Exercise: Gather each line containing the string "label" from these entries.

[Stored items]
===============
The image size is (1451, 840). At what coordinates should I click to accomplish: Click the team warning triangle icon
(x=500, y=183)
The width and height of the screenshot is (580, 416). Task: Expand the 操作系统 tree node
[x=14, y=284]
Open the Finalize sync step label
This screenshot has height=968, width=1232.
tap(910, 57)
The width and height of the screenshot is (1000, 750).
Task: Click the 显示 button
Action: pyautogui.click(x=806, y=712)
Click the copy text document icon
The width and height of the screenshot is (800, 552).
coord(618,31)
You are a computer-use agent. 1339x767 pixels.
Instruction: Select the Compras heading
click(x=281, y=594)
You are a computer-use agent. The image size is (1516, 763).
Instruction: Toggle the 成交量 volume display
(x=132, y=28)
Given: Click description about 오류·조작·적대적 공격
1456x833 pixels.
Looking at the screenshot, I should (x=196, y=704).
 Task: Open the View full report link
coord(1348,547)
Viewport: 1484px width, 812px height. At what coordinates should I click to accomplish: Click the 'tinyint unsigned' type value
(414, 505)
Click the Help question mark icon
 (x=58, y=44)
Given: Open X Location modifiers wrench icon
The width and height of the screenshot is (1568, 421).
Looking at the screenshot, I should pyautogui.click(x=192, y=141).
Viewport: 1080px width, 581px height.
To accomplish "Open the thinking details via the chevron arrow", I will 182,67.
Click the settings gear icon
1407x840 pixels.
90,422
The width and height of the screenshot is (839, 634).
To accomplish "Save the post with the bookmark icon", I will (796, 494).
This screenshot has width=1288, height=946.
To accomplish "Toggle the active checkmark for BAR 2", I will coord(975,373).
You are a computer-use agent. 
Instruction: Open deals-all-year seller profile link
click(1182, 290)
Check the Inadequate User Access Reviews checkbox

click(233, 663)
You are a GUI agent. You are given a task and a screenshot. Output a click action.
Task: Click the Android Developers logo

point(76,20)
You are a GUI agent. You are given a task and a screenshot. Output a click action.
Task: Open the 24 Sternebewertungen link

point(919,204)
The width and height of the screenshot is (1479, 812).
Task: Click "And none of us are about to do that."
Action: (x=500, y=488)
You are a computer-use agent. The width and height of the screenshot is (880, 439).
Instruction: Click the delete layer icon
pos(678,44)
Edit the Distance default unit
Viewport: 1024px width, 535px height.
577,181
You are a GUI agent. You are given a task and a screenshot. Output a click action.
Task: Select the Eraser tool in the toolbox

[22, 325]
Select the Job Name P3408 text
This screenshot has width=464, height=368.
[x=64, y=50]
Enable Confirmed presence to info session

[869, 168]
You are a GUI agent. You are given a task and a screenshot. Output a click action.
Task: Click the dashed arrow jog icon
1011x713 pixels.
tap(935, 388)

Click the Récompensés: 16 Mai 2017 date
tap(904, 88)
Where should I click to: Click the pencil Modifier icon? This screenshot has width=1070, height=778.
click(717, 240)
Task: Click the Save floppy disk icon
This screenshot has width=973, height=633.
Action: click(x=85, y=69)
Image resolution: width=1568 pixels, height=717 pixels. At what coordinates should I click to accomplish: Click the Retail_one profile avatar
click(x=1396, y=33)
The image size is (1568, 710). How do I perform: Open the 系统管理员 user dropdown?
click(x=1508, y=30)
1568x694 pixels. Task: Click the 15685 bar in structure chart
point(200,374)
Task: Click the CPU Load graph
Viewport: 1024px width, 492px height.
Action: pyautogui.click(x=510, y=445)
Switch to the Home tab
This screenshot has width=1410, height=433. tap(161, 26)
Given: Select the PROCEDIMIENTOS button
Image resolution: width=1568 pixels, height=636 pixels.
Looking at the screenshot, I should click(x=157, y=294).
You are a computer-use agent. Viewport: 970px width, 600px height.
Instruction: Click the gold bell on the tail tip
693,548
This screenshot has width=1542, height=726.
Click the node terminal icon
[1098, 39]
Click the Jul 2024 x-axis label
===============
Response to the task:
Open the Finalize sync step label
Click the Jul 2024 x-axis label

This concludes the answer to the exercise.